I'm Katie Novak, Justin Novak's wife and mother of our 3 children. The last few months have been some of the most trying moments of our lives. It's these moments you hope to never experience that test the true strength of a relationship; and drive home the "For Better or For Worse" vows. In September of this year, Justin's mom, Cindy, was diagnosed with stage 4 Pancreatic Cancer. She attempted Chemotherapy but ultimately decided that it would be too taxing on her body and made the difficult and painful decision to pass on as pain free and quickly as possible. Justin took time away from work to be there for her and deal with his own emotions. We burned through our savings pretty quickly, not expecting the next ball to drop. Cindy's passing happened on November 10th, 2023. Just 5 days earlier, Justin went in for what should have been a routine Colonoscopy and was diagnosed with Colorectal Cancer. The outlook and prospect is good; however, he will need to undergo Chemotherapy/Radiation (likely both) as well as surgery. All of which he will need recovery time for and I will be his caregiver. Last year we made the decision that I would stay at home instead of paying for childcare and he was supporting us financially. As I can find employment, I want to ensure I am there for him as well as my children; not to mention the numerous appointments and upcoming unknowns. We also have yet to find out how much insurance will cover. This is terrifying and it's been almost two weeks of constant crying and mourning; mourning my mother in law and mourning the reality of the future. Our family has been through so much over the last 10 years. We take it one day at a time; but the thought of losing the rock in our family is killing me inside.

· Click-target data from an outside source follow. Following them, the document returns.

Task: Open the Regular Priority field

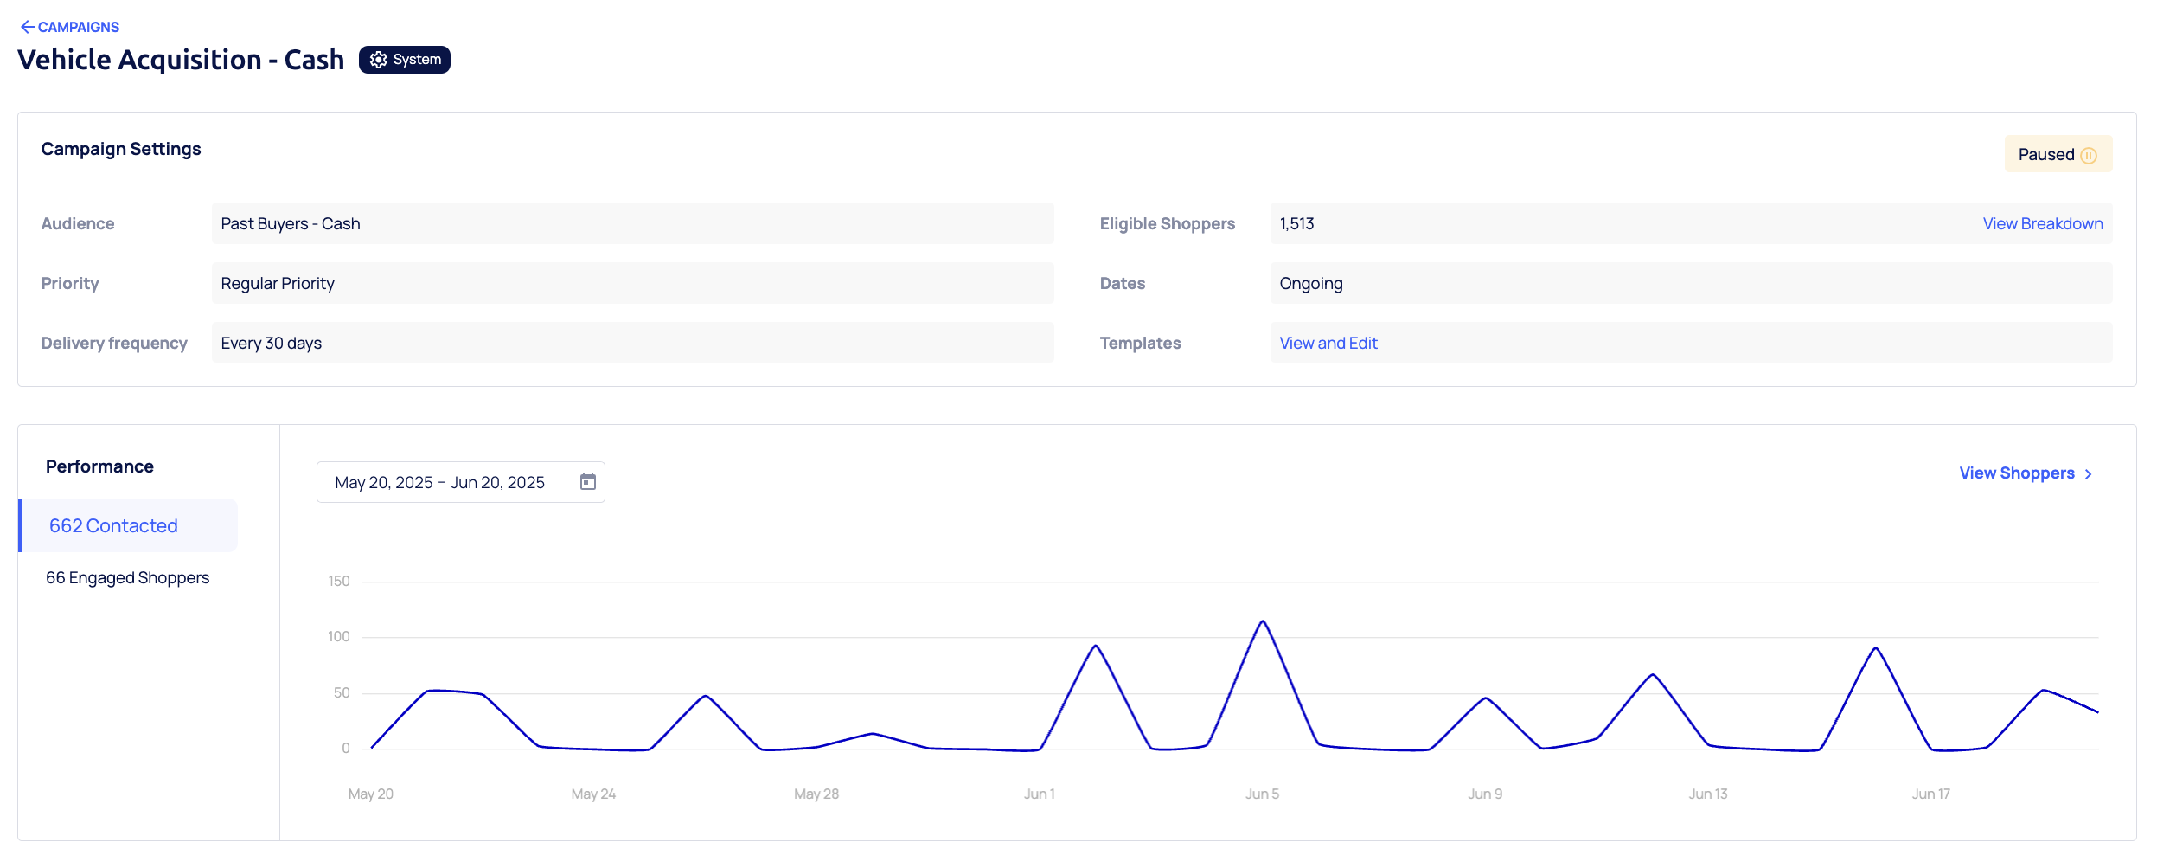Action: tap(631, 283)
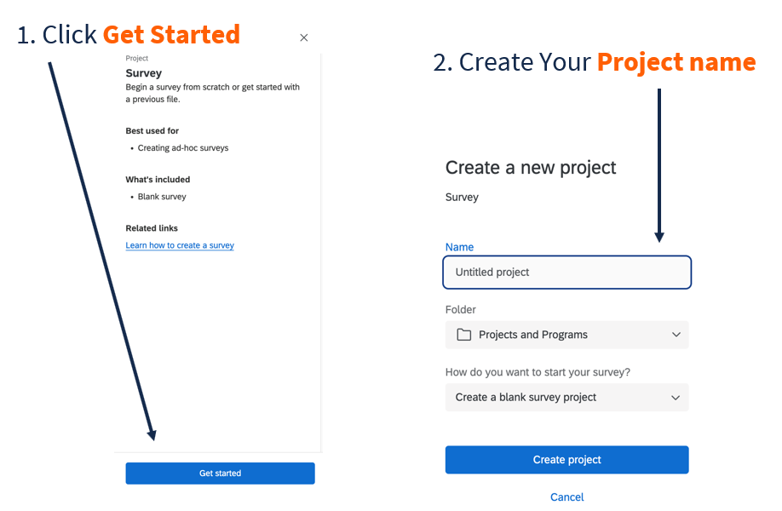Click the Get started button
Image resolution: width=782 pixels, height=511 pixels.
coord(220,473)
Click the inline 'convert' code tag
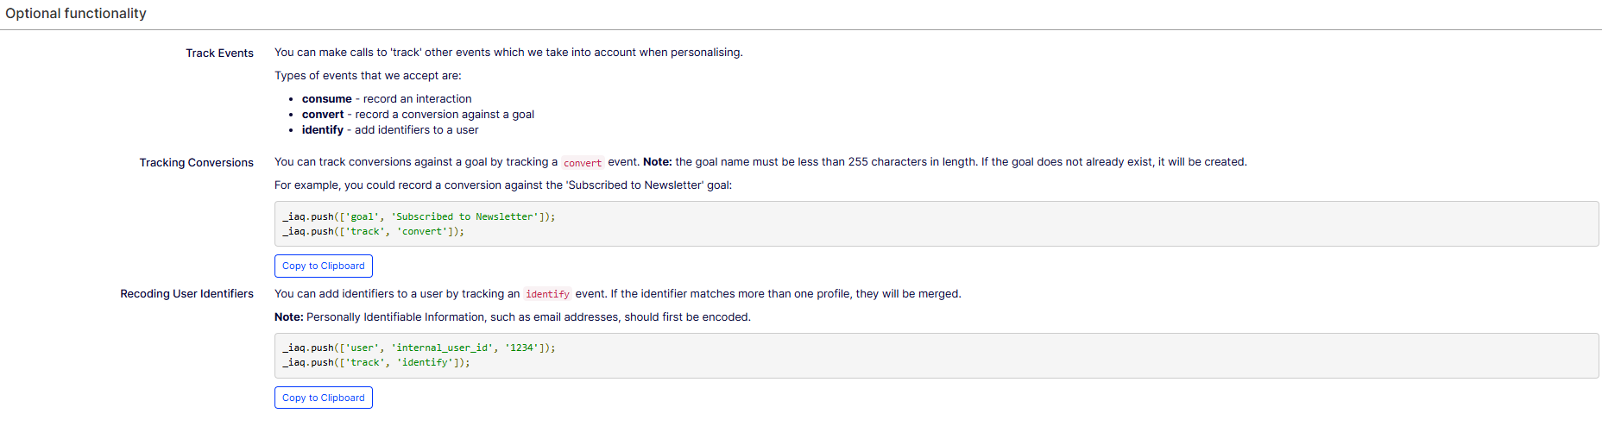Screen dimensions: 1602x426 pyautogui.click(x=583, y=163)
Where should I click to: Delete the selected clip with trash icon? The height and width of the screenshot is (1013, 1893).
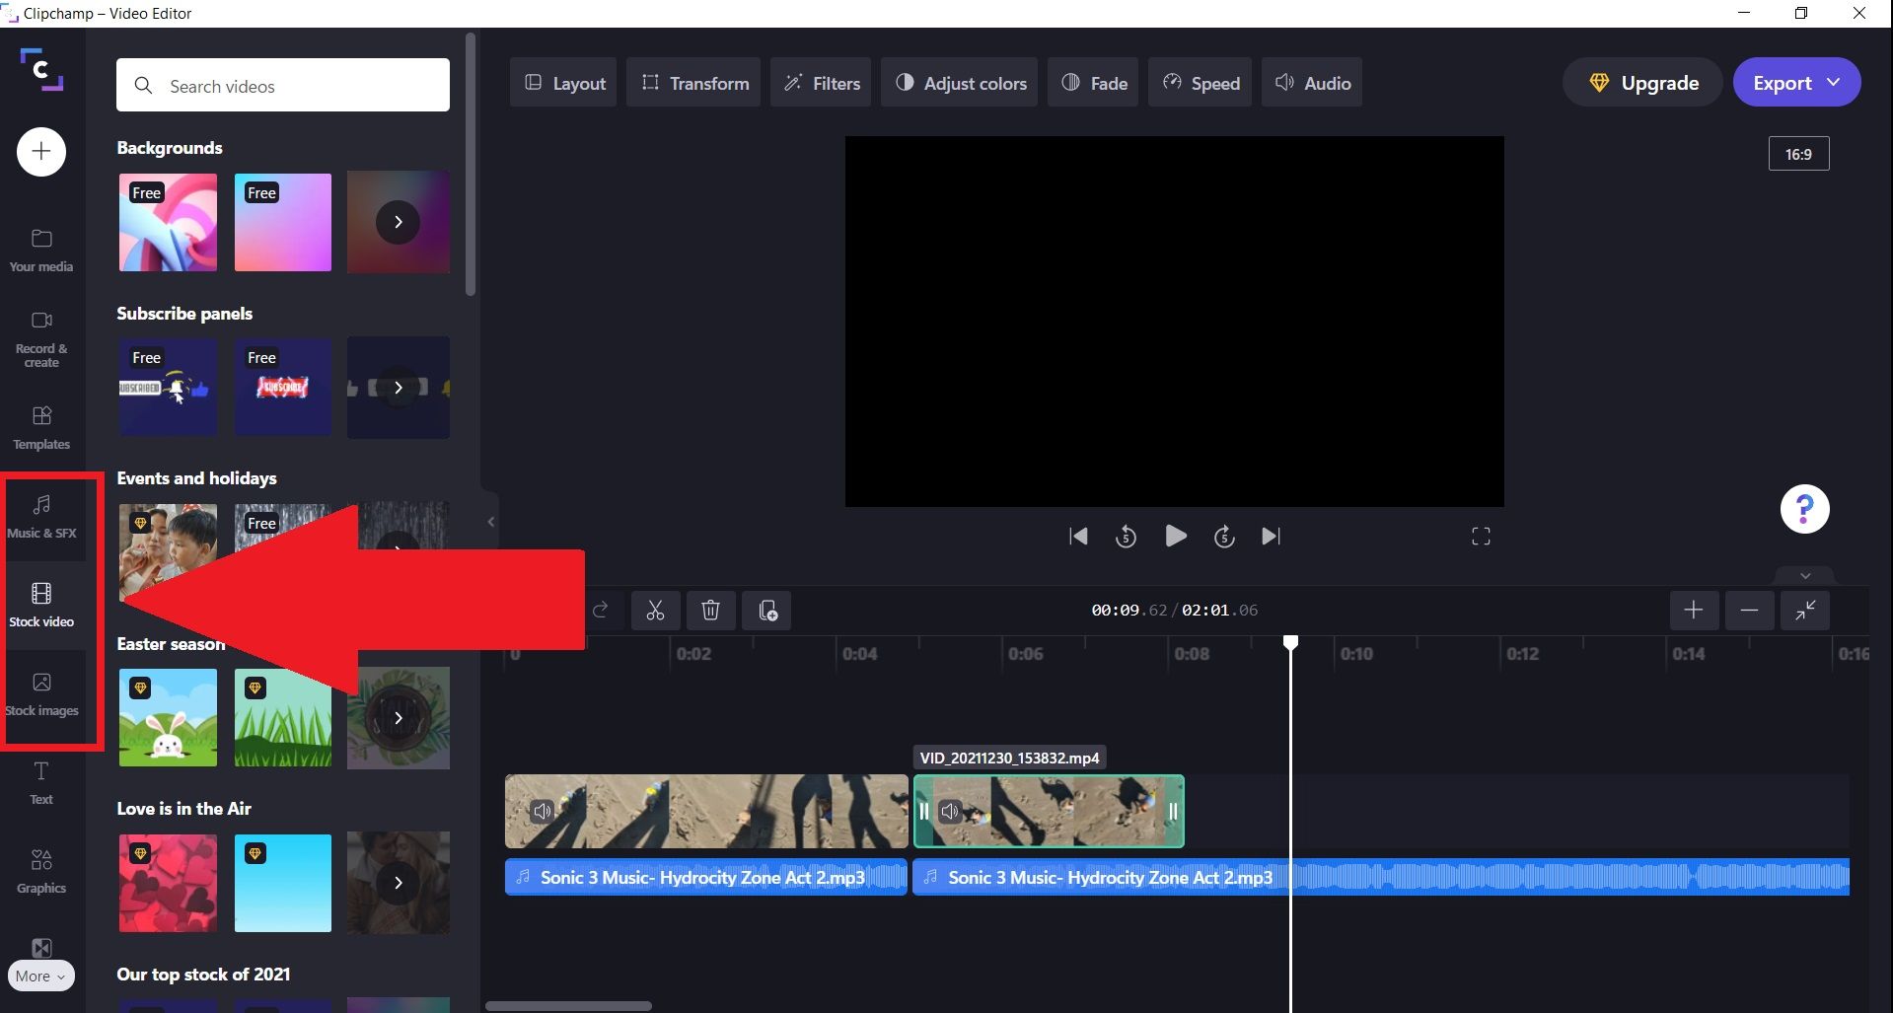point(710,610)
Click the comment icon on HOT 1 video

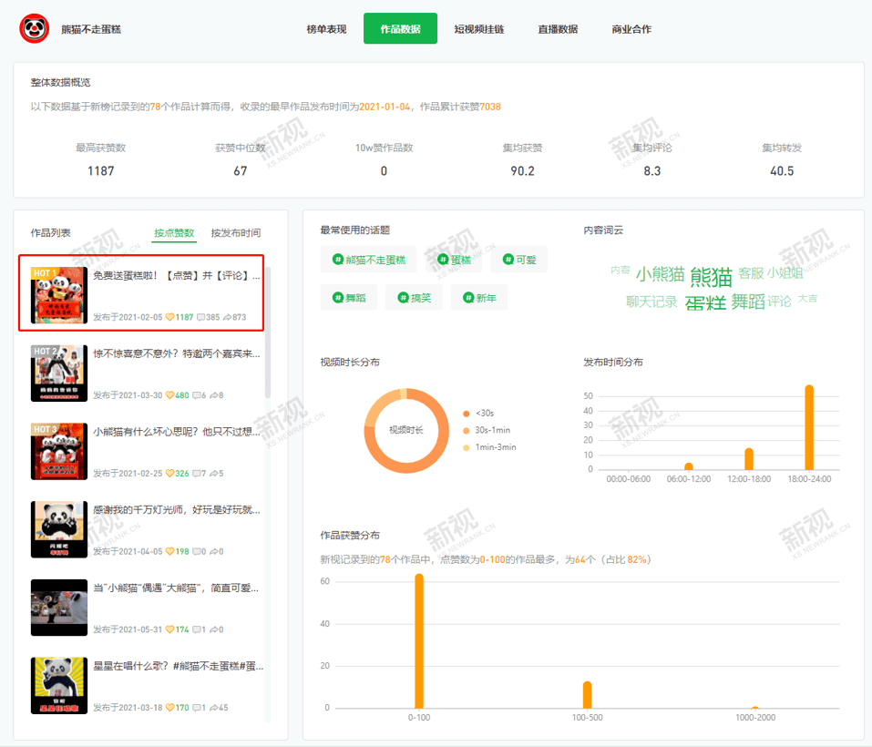[200, 317]
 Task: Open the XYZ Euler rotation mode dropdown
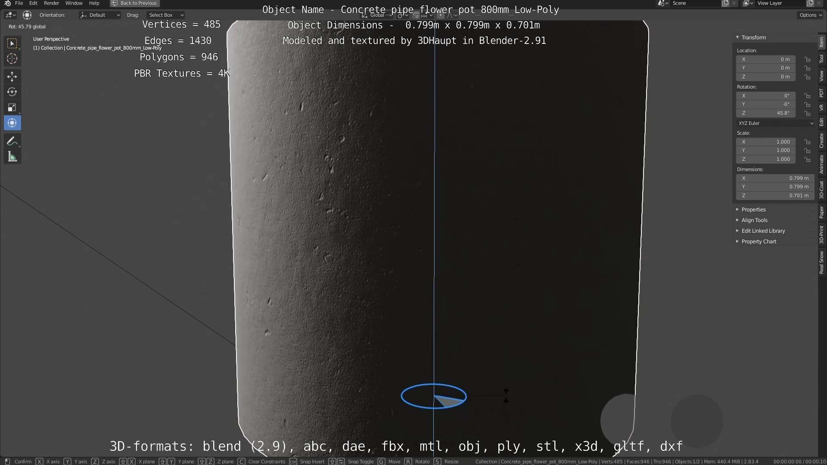775,123
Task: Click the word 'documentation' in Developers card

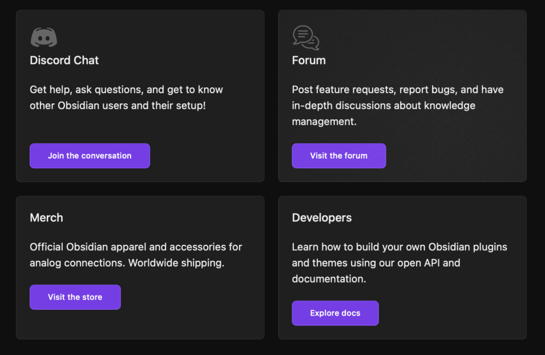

The appointment yesterday left us with more questions than answers. The surgeon performed a Flexible Sigmoidoscopy which was the first time Justin was able to see the cancer in real time. The Colonoscopy that discovered the cancer originally on Nov 6th, 2023 and CT scan on Nov 8th, 2023 only showed one mass. Yesterday 2 masses were seen and the medical report reads as such:

The digital rectal exam revealed a 3 cm (diameter) firm rectal mass palpated 4 to 5 cm from the anal verge. The mass was non-circumferential and located predominantly at the anterior bowel wall. An ulcerated non-obstructing medium-sized mass was found in the proximal rectum. The mass was non-circumferential. The mass measured six cm in length. In addition, its diameter measured three mm. Oozing was present.

Big most concerning aspect of yesterday was the surgeon's concern regarding imaging from the CT scan regarding Justin's liver. When Rectal Cancer spreads, because of the blood filtering role of the liver it and the lungs tend to be the location this cancer will spread to. Justin's GP didn't stress the concern so this was somewhat of a gut punch yesterday. The CT report regarding the liver reads:

4 mm hypoattenuating liver lesion in hepatic segment 6 on series 3 image 47. Additional 3 mm possible hypoattenuating lesion versus focally dilated bile ducts on series 3 image 36.

As these could be benign, there is cause for concern. 2 additional MRI's are scheduled for this next week, Monday Dec 18th, being the liver scan, and Thursday Dec 21st, being another Pelvic scan.

Justin got the call from Mayo early on Dec 27th, 2023 to let him know the physicians had all consulted and were able to get him in same day to sit down and discuss the treatment plan and what the upcoming months are going to look like.

Justin is officially Stage 3. This means the tumor has went through all 3 layers of the rectal wall. There are 6 lymph nodes surrounding the tumor they believe to be cancerous as well. We knew that the liver scans were clear and there was no metastasization in any other regions of the body. That is good news.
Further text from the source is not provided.